Abstract:
Spell-checking can be reduced to a dictionary search for the given word in a comprehensive
dictionary of the target language. Previous research on South African Southern Bantu Languages
(SBLs) has demonstrated that this approach does not work well for conjunctively written
agglutinative languages. It is not possible to create comprehensive dictionaries for such languages
because their morphology allows them infinite possibilities for creating spoken and written words in
real context. In the standard dictionary, the headwords of the entries are very often not complete
words but morphemes around which words are built by inflection and compounding. Therefore,
when developing spell-checkers, alternative approaches have had to be developed to counter this. In
the absence of larger data sets and dictionaries, most of these approaches aim to enhance dictionary
sizes synthetically by using various heuristics. Lately a data driven approach has shown promise in
delivering effective results without requiring an increase in dictionary size. However, there is limited
research on the effectiveness of all these approaches in dealing with out of vocabulary words (OOV).
Words are considered to be out of vocabulary if the system is built without being exposed to them.
Such words are highly prevalent within conjunctively written languages which include Shona.
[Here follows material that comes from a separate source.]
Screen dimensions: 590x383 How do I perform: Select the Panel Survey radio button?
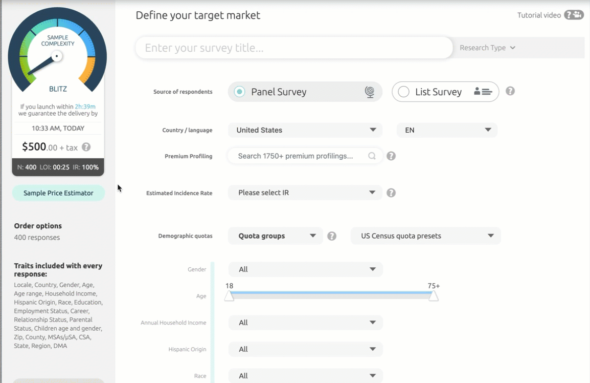pos(239,92)
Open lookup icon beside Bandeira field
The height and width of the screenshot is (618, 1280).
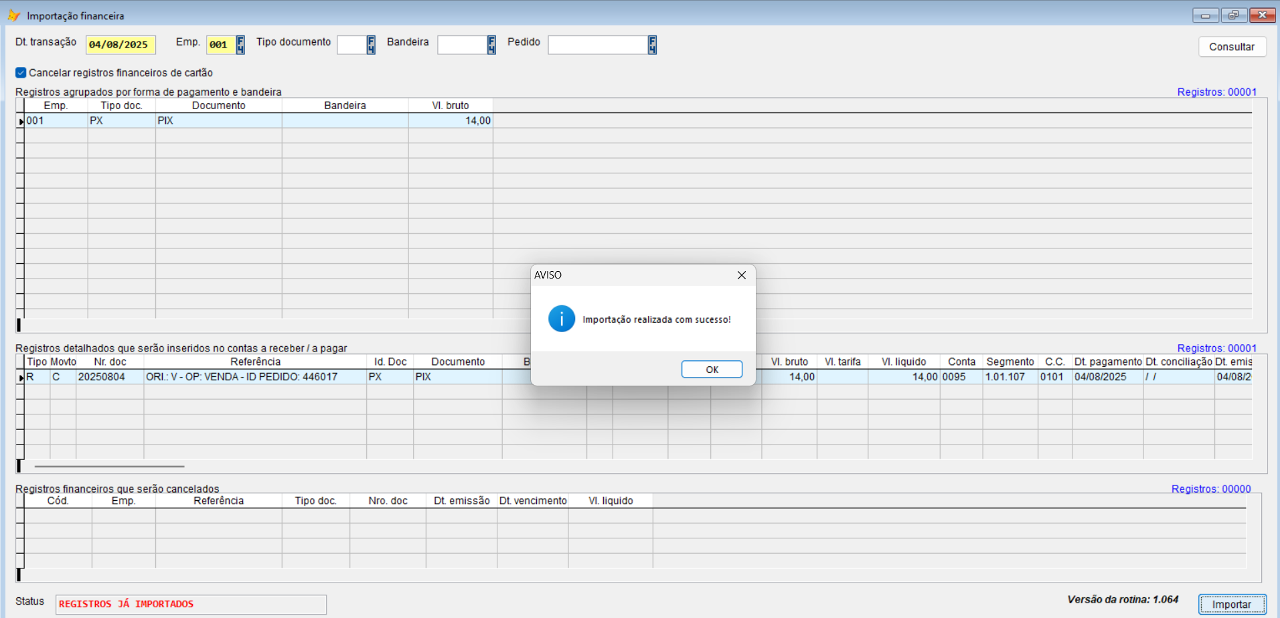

This research had two broad aims. First, it seeks to establish the way in which developers of spell
checkers have addressed the question of out of vocabulary words within Southern Bantu Languages.
Second, it aims to develop a new method for conducting spell-checking of Shona that utilizes
morphological analysis to optimize their performance on out of vocabulary words.
A meta-narrative review of the literature on the spell-checking of conjunctively written agglutinative
languages was conducted. This revealed the lack of research focus on the question of how spell
checkers handled out of vocabulary words. Following this, a finite state transducer based
morphological analyser for Shona was developed. Verbs, nouns, and pronouns were prioritised for
inclusion in the morphological analyser due to their complexity and relative prevalence. This
morphological analyser is called Morphological Analysis of Shona using Knowledge and Observations
(MAShoKO). A spell checker for Shona which checks for the validity of Shona spellings in two phases
was built based on MAShoKO. It starts with a dictionary lookup and then follows this with a
morphological analysis for OOV words. OOV words that are not morphologically well formed are
flagged as invalid, whilst those that conform with Shona morphology are accepted. This spell
checker’s performance was then tested against a character trigram language model (CTLM) based
spell checker.
The MAShoKO based spell checker outperforms the CTLM spell checker on OOV words for the parts
of speech that were encoded into it. However, it does not perform as well on those words whose
structure is not encoded in the morphological analyser.
The study concluded that morphological analysis is effective for increasing the effectiveness of spell
checkers to handle out of vocabulary words in conjunctively written agglutinative languages. This,
however, requires that all the parts of speech be adequately encoded in the morphological analyser.